As espécies para compor a horta comunitária de plantas medicinais foram direcionadas pelo estudo intitulado "Estudos etnobotânicos na APA Palmares", realizado pela Drª Nina C. B. da Silva, que se baseou na importância cultural das plantas medicinais para a comunidade local. Assim, foi realizada uma matriz de decisão para selecionar 10 espécies, considerando os critérios classificatórios: RDC nº10/2010, FFFB e RENAME, com presença obrigatória na mata atlântica, utilizando-se como busca para este dado a Plataforma da Flora Brasileira, do JBRJ.

As mudas de plantas medicinais foram adquiridas por doações da Plataforma Agroecológica de Fitomedicamentos da Fiocruz e pela comunidade local.
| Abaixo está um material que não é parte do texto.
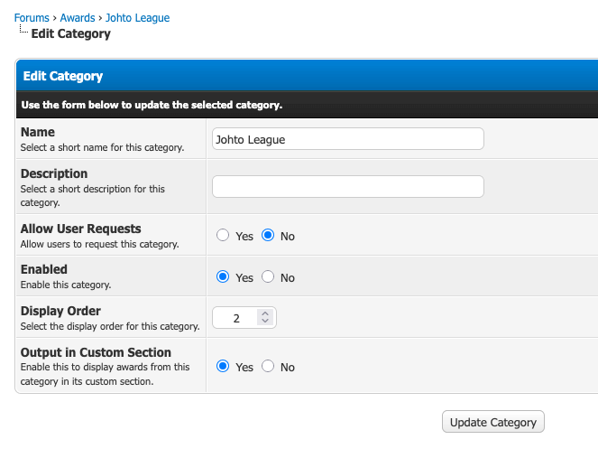Select Yes for Allow User Requests
This screenshot has width=598, height=458.
pyautogui.click(x=224, y=236)
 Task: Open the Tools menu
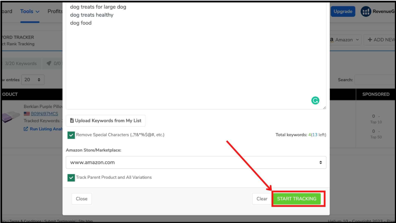coord(30,11)
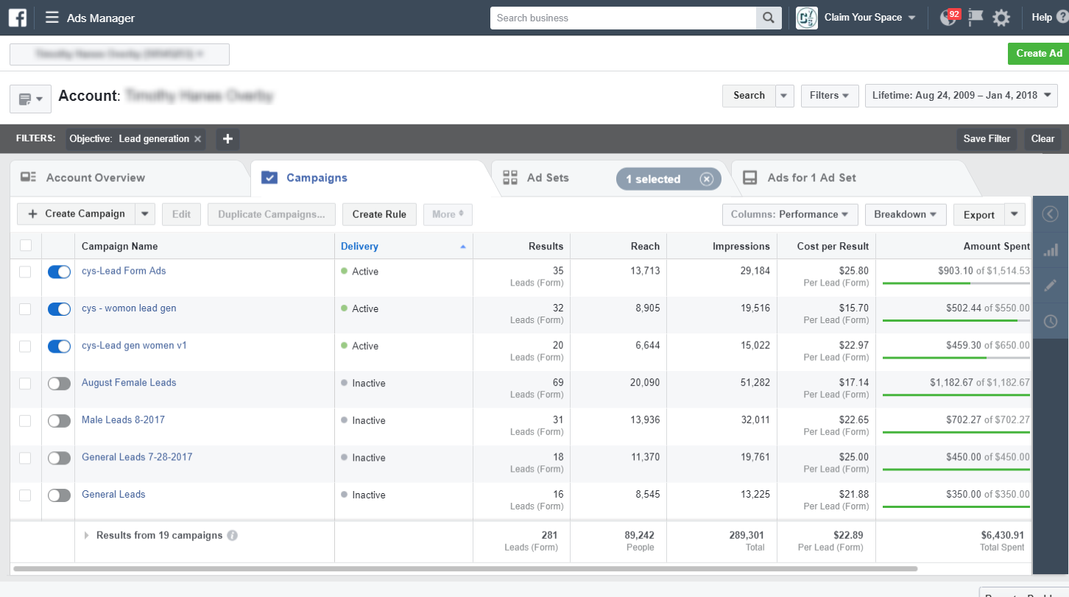
Task: Click the green Create Ad button
Action: click(x=1039, y=53)
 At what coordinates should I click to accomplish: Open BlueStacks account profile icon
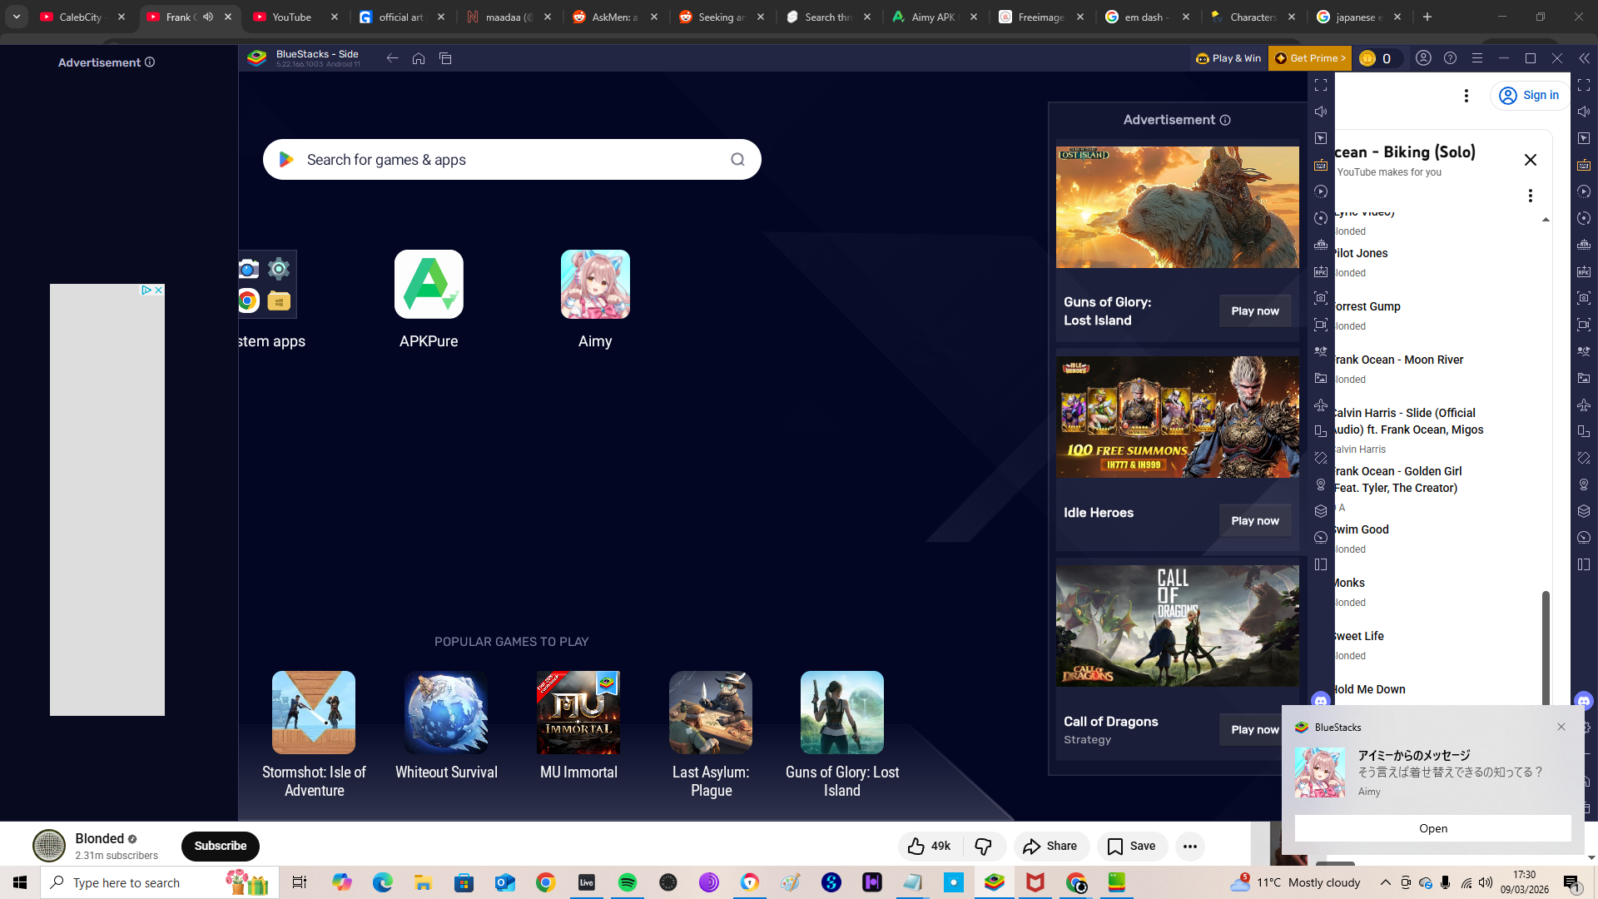point(1424,58)
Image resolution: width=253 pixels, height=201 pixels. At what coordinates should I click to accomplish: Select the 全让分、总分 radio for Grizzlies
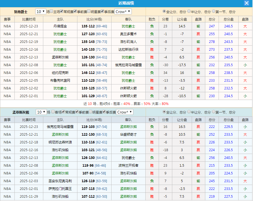165,112
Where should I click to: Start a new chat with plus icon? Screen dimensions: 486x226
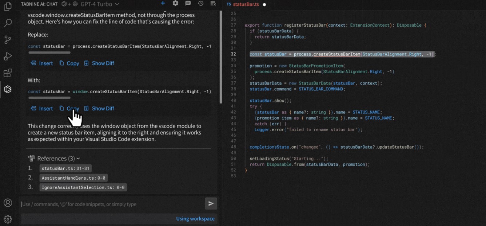click(x=163, y=4)
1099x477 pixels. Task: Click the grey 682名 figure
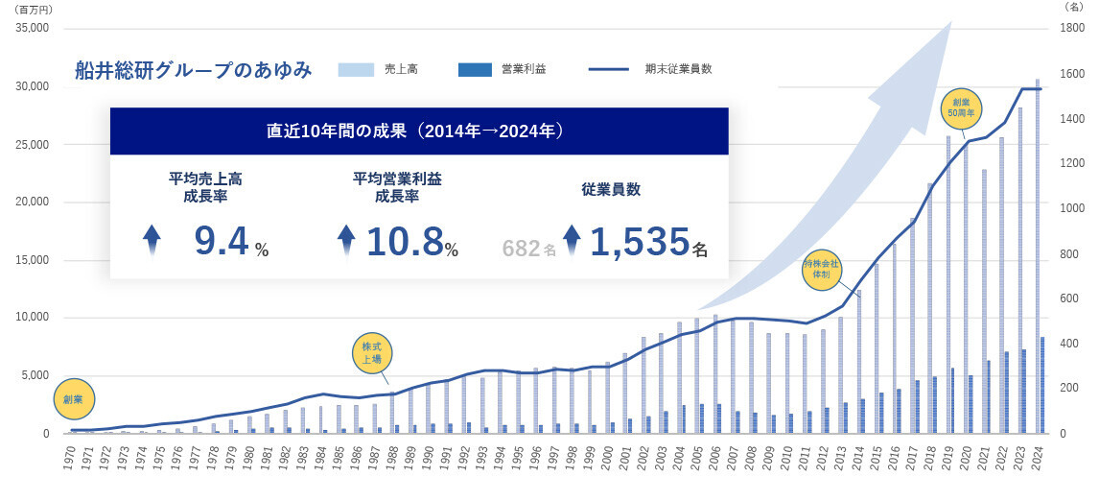pyautogui.click(x=528, y=249)
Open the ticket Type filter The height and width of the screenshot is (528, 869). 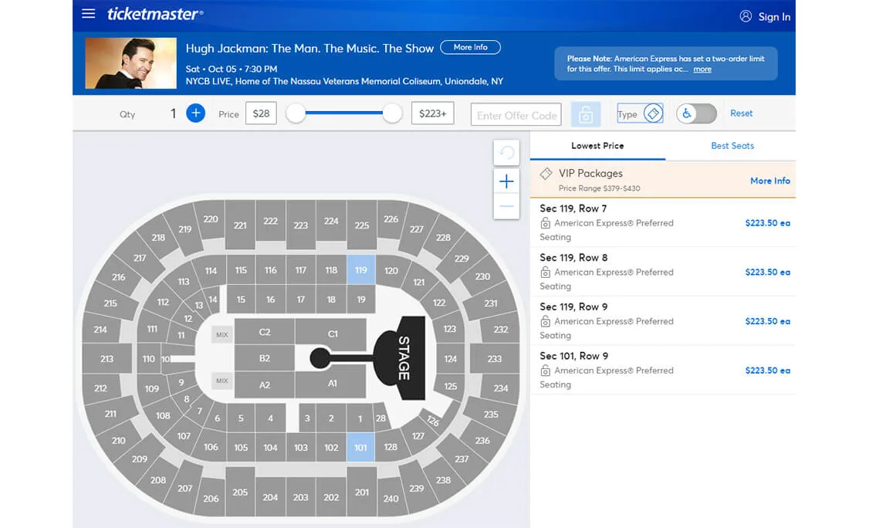coord(640,113)
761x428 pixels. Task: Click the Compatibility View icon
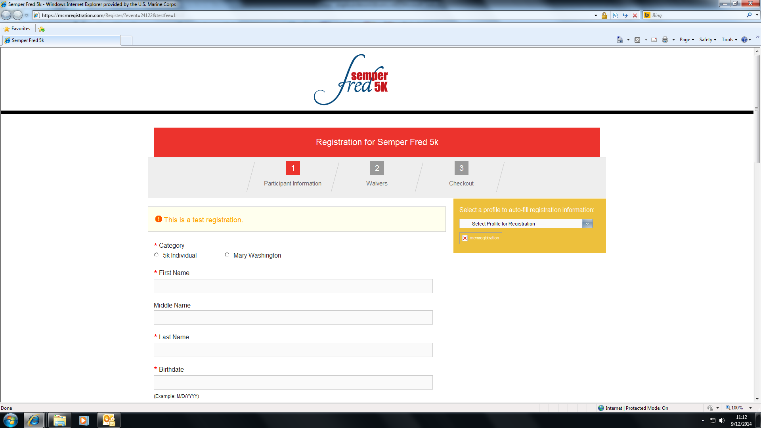tap(615, 15)
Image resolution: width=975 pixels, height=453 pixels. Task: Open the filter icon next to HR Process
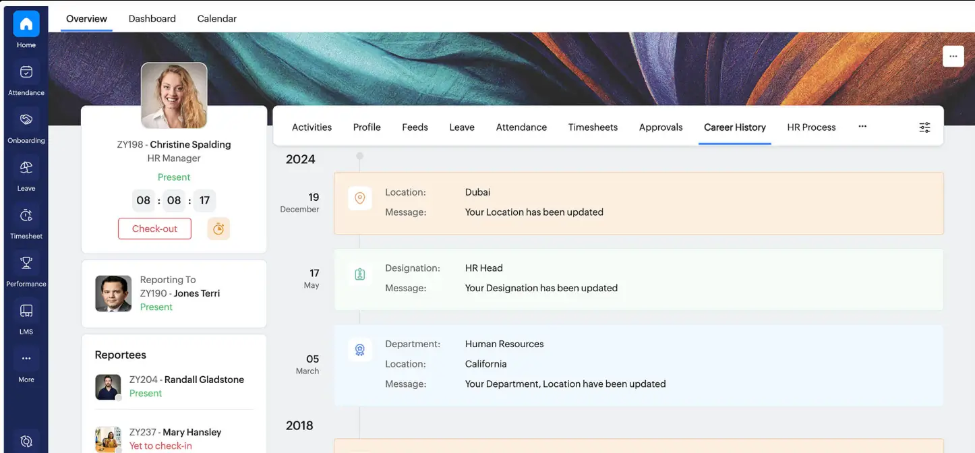924,127
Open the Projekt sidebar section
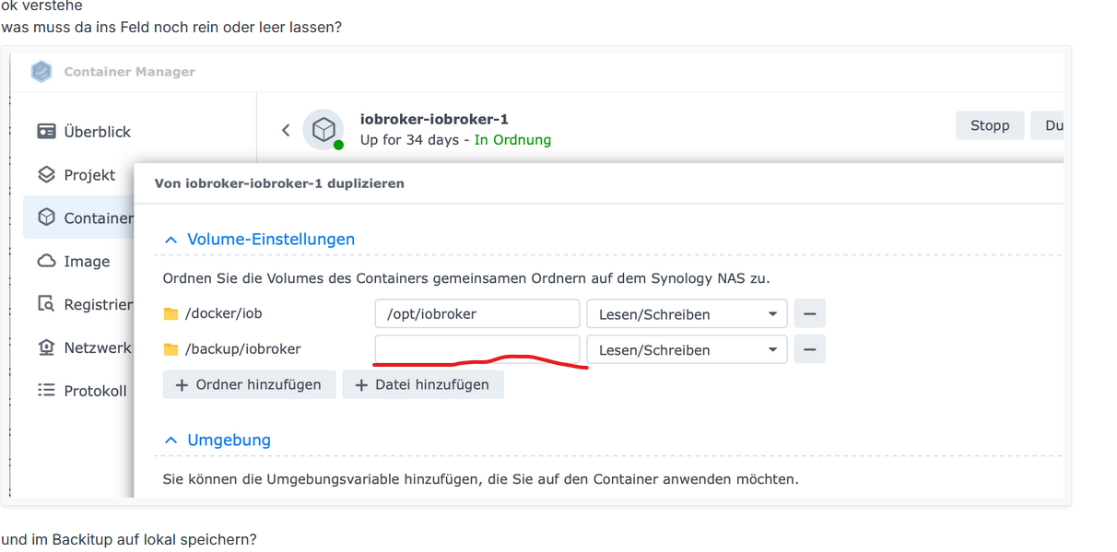The height and width of the screenshot is (552, 1117). click(77, 175)
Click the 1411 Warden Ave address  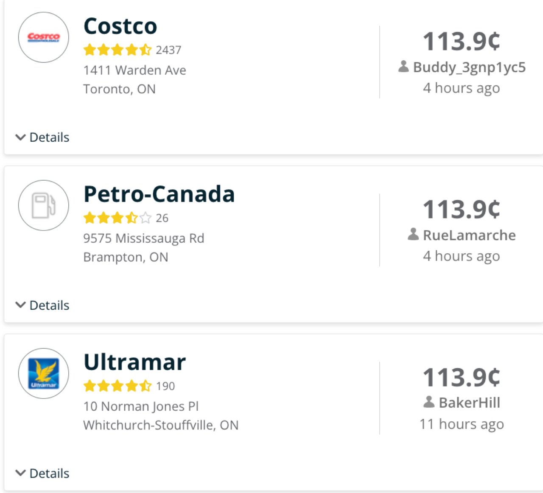click(135, 70)
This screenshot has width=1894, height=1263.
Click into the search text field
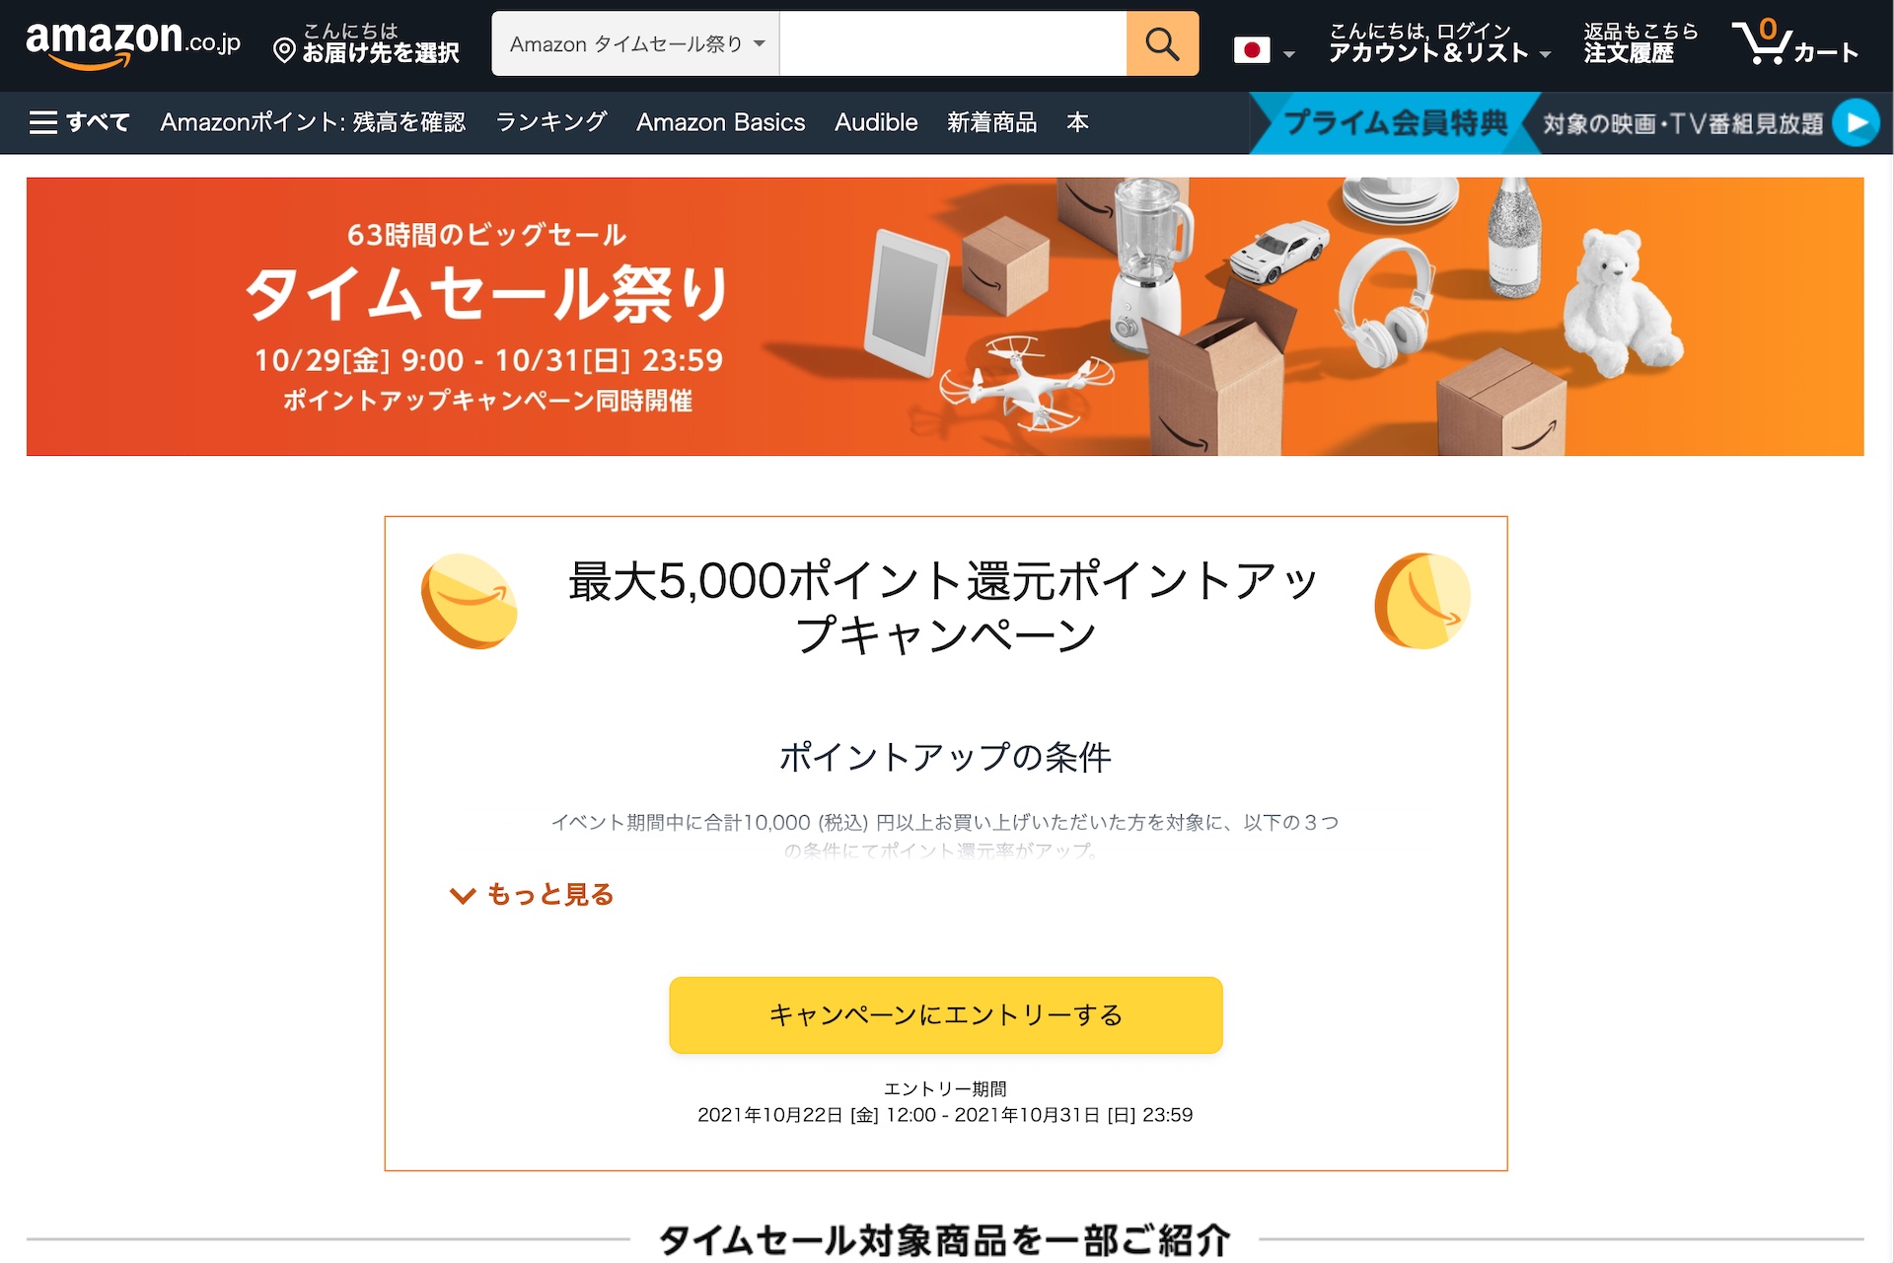[953, 43]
Todas as plantas foram determinadas botanicamente, tombadas no Herbário Farmácias Verdes de Farmanguinhos. Sua implantação deu-se na Associação de Moradores e Amigos (AMA) Palmares, de fácil acesso a toda a comunidade.

Capacitação dos profissionais da ESF em plantas medicinais

A capacitação em plantas medicinais teve como público-alvo os profissionais que compõem a equipe da unidade de ESF da APA Palmares. Ocorreu no espaço físico da própria unidade, com atividades educativas, teórico-práticas, de forma a permitir uma visão ampla sobre as espécies vegetais e suas respectivas propriedades medicamentosas. Ao final do curso foi realizada uma avaliação.

A "hora do chá" foi uma atividade estabelecida para promoção de saúde, que resultou após discussão com todos os integrantes sobre plantas medicinais. Foi um espaço criado para troca de informações, contribuindo para a valorização do saber popular e para o bem-estar dos seus participantes.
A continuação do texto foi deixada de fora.